Ceci est le quinzième chapitre du récit de mon AVC. Pour commencer par le début de l’histoire, c’est ici.
Mis à part mon souhait de burger, j’ai une idée fixe.
Certes je suis en train de subir un thrombolyse, j’ai toujours mon côté droit paralysé, mais je pense en permanence à ce rendez-vous avec cette PME industrielle pour prendre la direction de leur projet ERP.
Ce rendez-vous est le résultat de plusieurs semaines de travail: prospection, compréhension du besoin, remise de proposition et négociation.
Je veux absolument honorer ce rendez-vous et obtenir cette mission, cela me fera du bien de développer mon activité.
En finir avec l’amertume de 2018
Ma dernière mission m’a laissé un goût amer: au bout de deux ans de pilotage d’un projet ERP mal orienté au départ – je vous épargne les détails techniques de mon métier – je me suis retrouvé flanqué d’une « consultante senior ».
Cette femme s’est révélée être un dragon toxique. Vous savez ce type de personne acide, au comportement nuisible, autoritaire et destructrice.
Pendant huit mois, elle a rendu la vie impossible à beaucoup de membres de l’équipe, j’étais en premier ligne, et, sa présence étant imposée par l’actionnaire de la PME, impossible de la faire sortir.
Tous les moyens lui furent bon pour sapper mon travail et tenter de casser mon estime et ma confiance en soi. Par exemple, elle a profité de mon absence lors du décès de ma mère pour faire invalider plusieurs décisions de cadrage que j’avais conduit les semaines précédentes.
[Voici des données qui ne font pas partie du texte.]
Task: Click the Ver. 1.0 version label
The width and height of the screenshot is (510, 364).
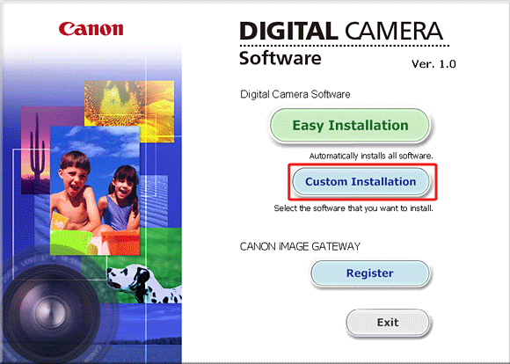Action: (434, 64)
Bref, j’ai donc pris la décision de mettre un terme à cette mission, à regret.
Même si mon choix à eu des conséquences dommageables, c’était la bonne chose à faire à ce moment là.
Mon idée fixe: assurer mon rendez-vous professionnel
Donc, au moment où je suis thrombolysé, je ne pense déjà plus à la crise de mes AVC, ma préoccupation principale: assurer mon rendez-vous de 13h30.
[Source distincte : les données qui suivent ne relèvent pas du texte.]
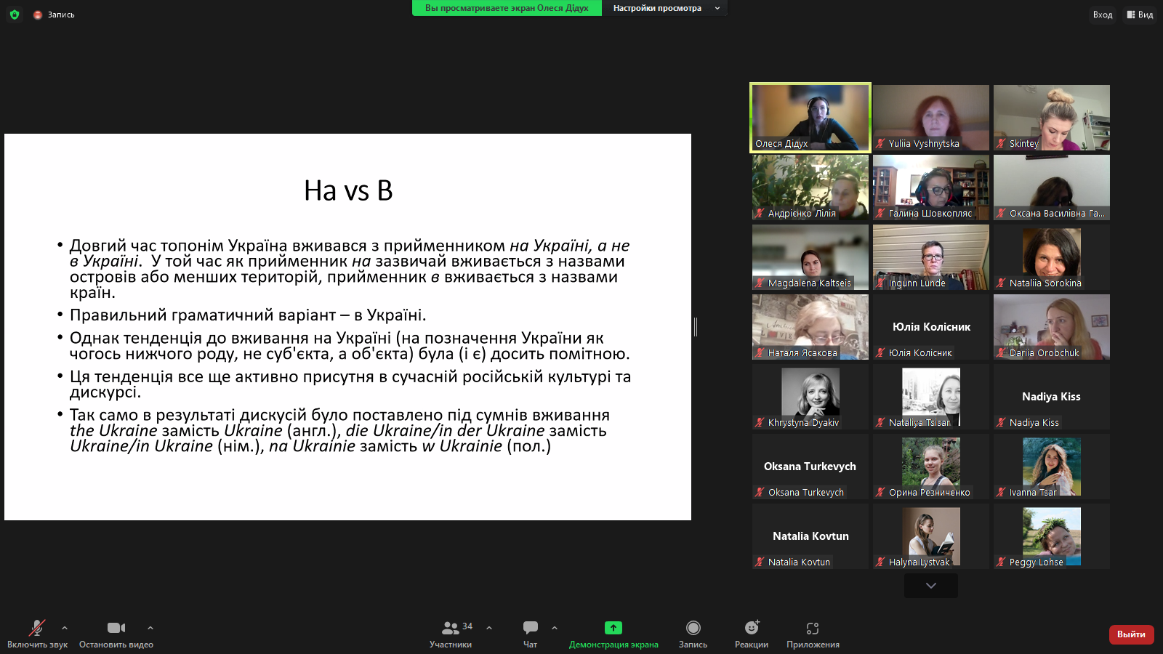Select Ingunn Lunde video thumbnail
Image resolution: width=1163 pixels, height=654 pixels.
coord(930,257)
J’organise mentalement mon plan d’action, et je fais mon rétro-planning:
- Obtenir de repousser le rendez-vous avec le Directeur Financier vers 16h00.
- 14h30 au plus tard : repasser chez moi, prendre une douche et m’habiller.
- 15h30 départ de la maison en voiture, c’est à 20 minutes de route par l’A10, le temps de trouver et de stationner.
- 16h00 – 17h30 : focus sur le rendez-vous, et cacher au maximum que je suis hémiplégique droit.
- 17h30 -18h00: retour à la maison
- 18h30: je suis de retour à l’hôpital d’Orsay.
Je vais communiquer mon plan à Sonia, et je lui demande s’il elle pourrait m’accompagner, car « je me sens pas trop de conduire aujourd’hui ».
Mon projet s’effondre
– « Mon coeur, tu ne vas pouvoir aller à ton rendez-vous.
Je vais les appeler et leur dire ce qui t’arrive.
Tu ne feras pas cette mission, le plus important c’est que tu te reposes. »
« Tu es sûr? demande à l’infirmière si je peux sortir juste quelques heures si je suis accompagné. »
Justement, l’infirmière repasse prés de moi: j’en profite pour l’interpeller, et je formule ma demande de sortie.
– « Vous ne pouvez pas partir. Vous devez rester couché, et pour plusieurs jours. Je crois que vous ne vous rendez pas compte de ce qui se passe. Ce n’est pas anodin, et l’important pour vous là, c’est d’être vivant, et de récupérer au mieux.
Maintenant, essayez de dormir. »
Je suis à la fois abasourdi et d’accord. Dcrocher ce job constitue ma priorité du moment, mais au fond de moi, je sens que c’est mort pour cette mission.
Je suis heureux et dégoûté.
Je me sens vivant, mais prisonnier.
Je n’ai pas le choix, je n’ai pas la force, je perds ma motivation.
Alors je décide de me laisser porter, pour cette fois.
Il est près de 14h00, je regarde Sonia, ferme les yeux et relâche toute pression. Je laisse mon esprit voler d’idée en idée, je prends les émotions qui viennent, je somnole et me repose, autant que possible.
Seule, l’envie de manger me sort de temps en temps de ma douce torpeur.